Ogni volta che ho il piacere di scrivere di Flavio Ignelzi, sottolineo che i suoi testi realizzano il matrimonio perfetto tra la forma e il contenuto, vale a dire tra quello che popolarmente si definisce “dono del saper scrivere” e la capacità di inventare intrecci originali, stimolanti, talvolta ironici o spiazzanti ma sempre, in ciascuno di questi casi, sorprendenti.
I diciassette racconti ne sono l’ennesimo esempio. Veri e propri modelli di efficacia stilistica, di equilibrio tra talento naturale e allenamento tecnico, le loro trame competono ad armi pari con gli strabilianti episodi di Black Mirror.
Lo sfilacciamento del tessuto morale
La similitudine con la serie Netflix travalica il fattore estetico. Oltre al dato formale della bellezza, infatti, un altro elemento, che attiene in questo caso alla volontà progettuale degli autori, accomuna i racconti di Ignelzi agli episodi della piattaforma.
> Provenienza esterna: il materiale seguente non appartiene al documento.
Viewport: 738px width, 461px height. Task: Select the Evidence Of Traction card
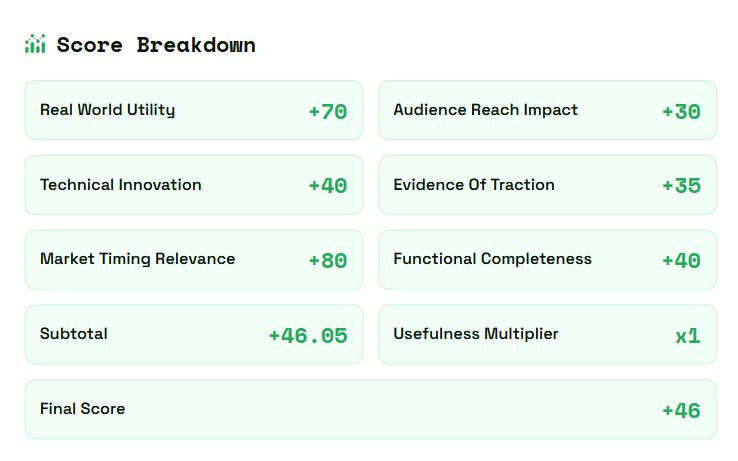pyautogui.click(x=547, y=185)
Sebbene siano auto-conclusivi, nonostante cioè narrino storie finite e indipendenti l’una dall’altra, sia i primi che i secondi, osservati in lontananza, restituiscono con chiarezza una rappresentazione organica del nostro distopico presente. Scrivere non è mai un divertissement fine a sé stesso, sottintende sempre la volontà di stimolare delle riflessioni. In questo caso l’obiettivo è la società contemporanea. Le diciassette storie sono, infatti, – come suggerito dal titolo del libro – diciassette punti di scavo che, penetrando sotto la superficie delle singole esistenze narrate, portano alla luce i segreti, i vizi, le paure, le fobie, le nevrosi che segnano l’uomo moderno. I protagonisti delle storie sono tutti individui sulla cui pelle si riverberano i segni dello sfilacciamento del tessuto morale, del cedimento delle certezze economiche, delle conseguenze dei cambiamenti climatici. Sono uomini che camminano in equilibrio precario sul bordo di un buco nero nel quale rischiano costantemente di essere risucchiati. Terrorizzati, tentano di evadere, di liquefarsi, talvolta agiscono come se avessero tra le mani un interruttore con il quale spegnere la realtà.
I punti in cui scavare è uno strabiliante caleidoscopio iperrealistico-post-apocalittico-noir.
In ogni singolo racconto Flavio Ignelzi, gestendo con disinvoltura la stratificazione di riferimenti e di modelli forniti dai generi letterari elettivi, non sacrificando mai la leggibilità, conquista uno stile indiscutibilmente unico e personale, recapitando ai suoi lettori un libro – mi assumo la responsabilità di un giudizio tanto deciso – oggettivamente imperdibile.